▶ [INPUT DATA]
+++

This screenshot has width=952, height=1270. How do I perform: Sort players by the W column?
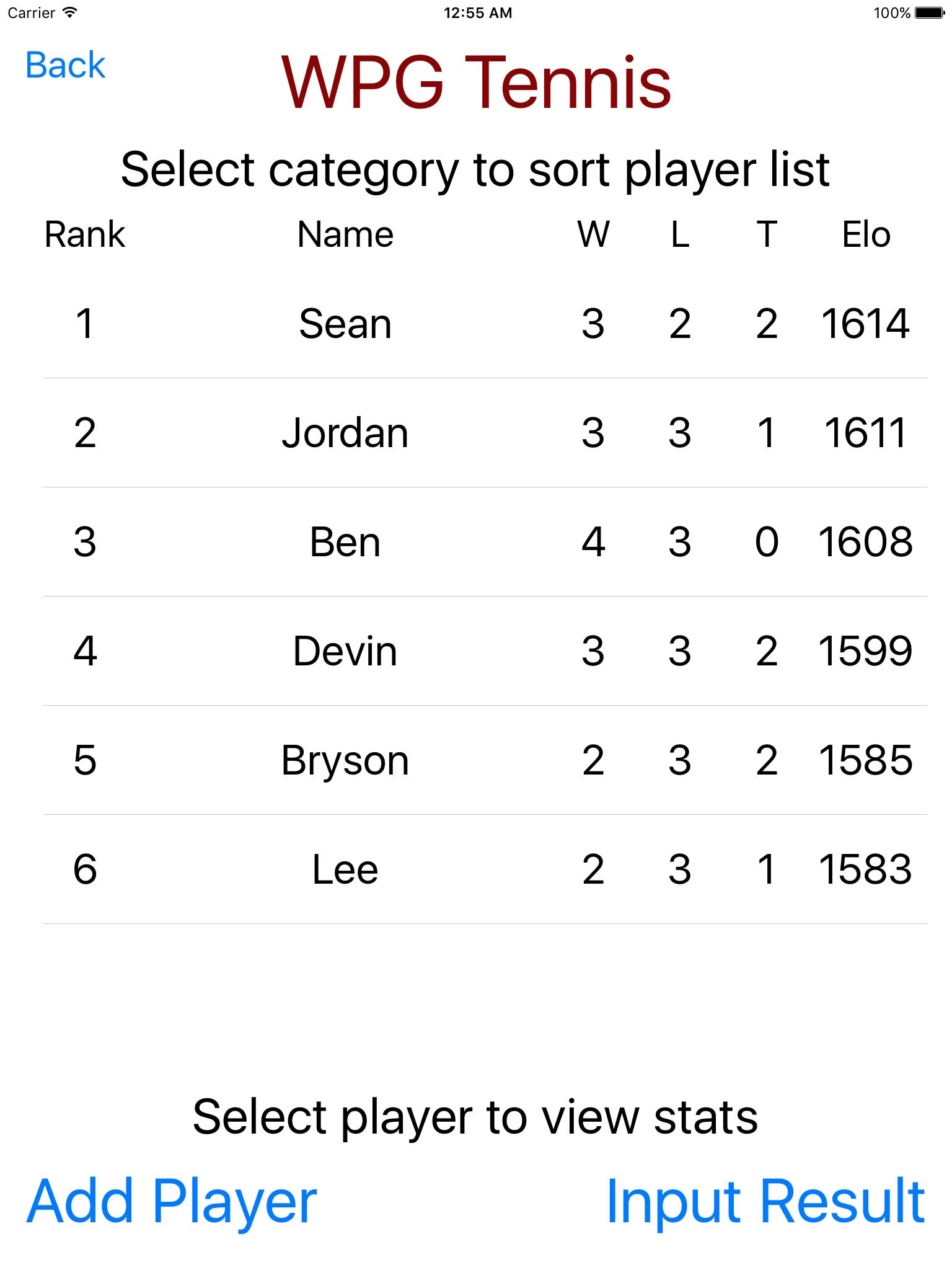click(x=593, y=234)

+++

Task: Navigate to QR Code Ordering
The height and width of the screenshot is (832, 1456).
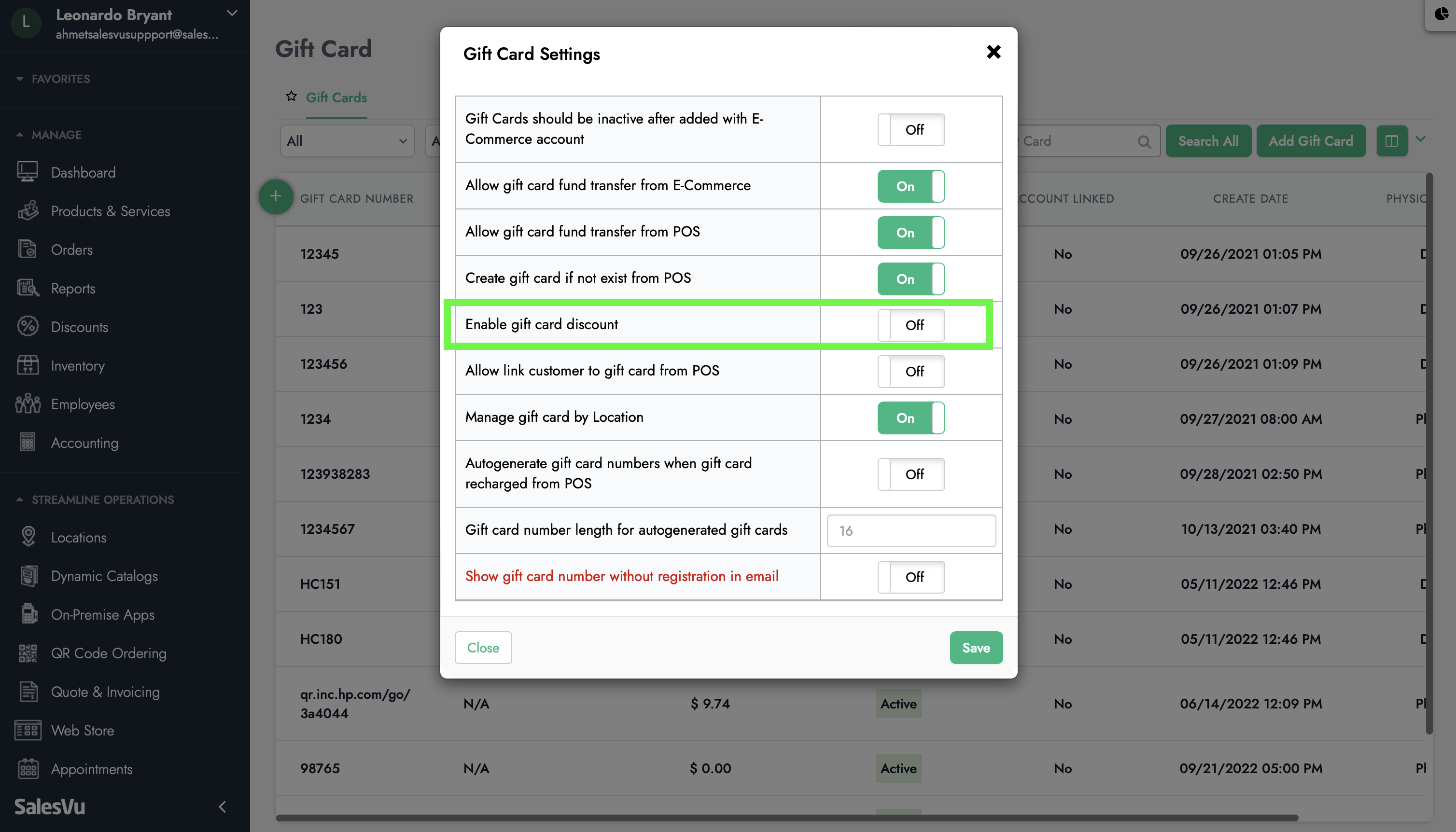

+++

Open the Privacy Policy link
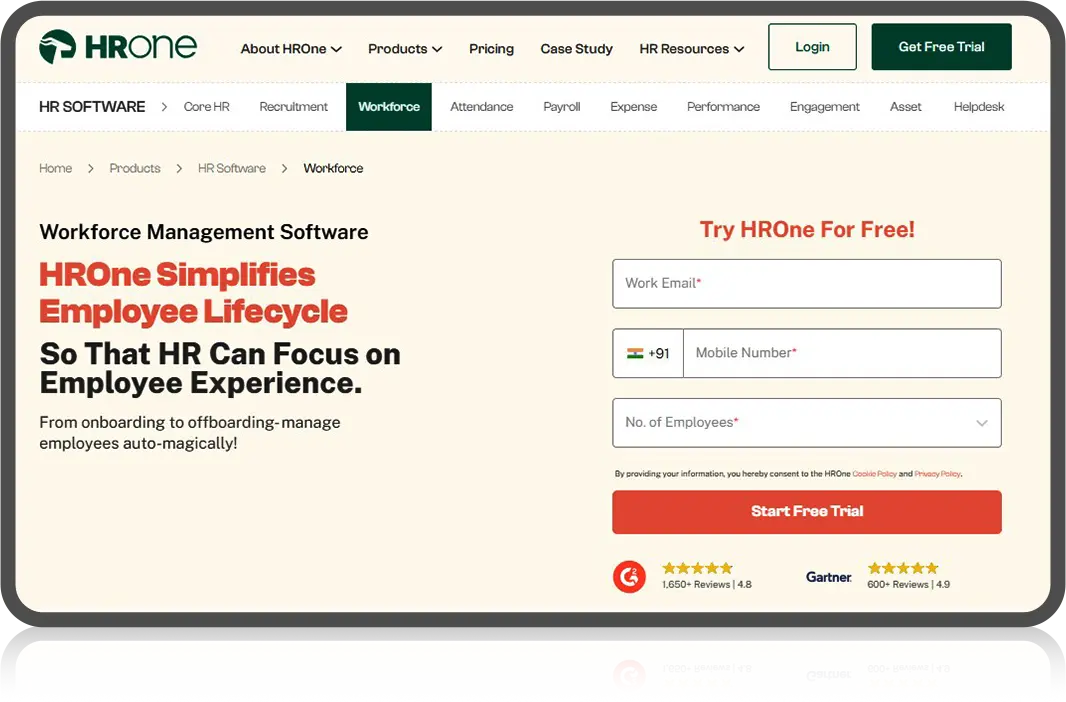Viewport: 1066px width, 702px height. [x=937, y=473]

+++

▶ [TASK BRIEF]
The lines above from the one containing "Task: Navigate to QR Code Ordering" through the one containing "The height and" are to be set down exactly, and no others.

▶ [RESPONSE FOR THIS EXERCISE]
Task: Navigate to QR Code Ordering
The height and width of the screenshot is (832, 1456).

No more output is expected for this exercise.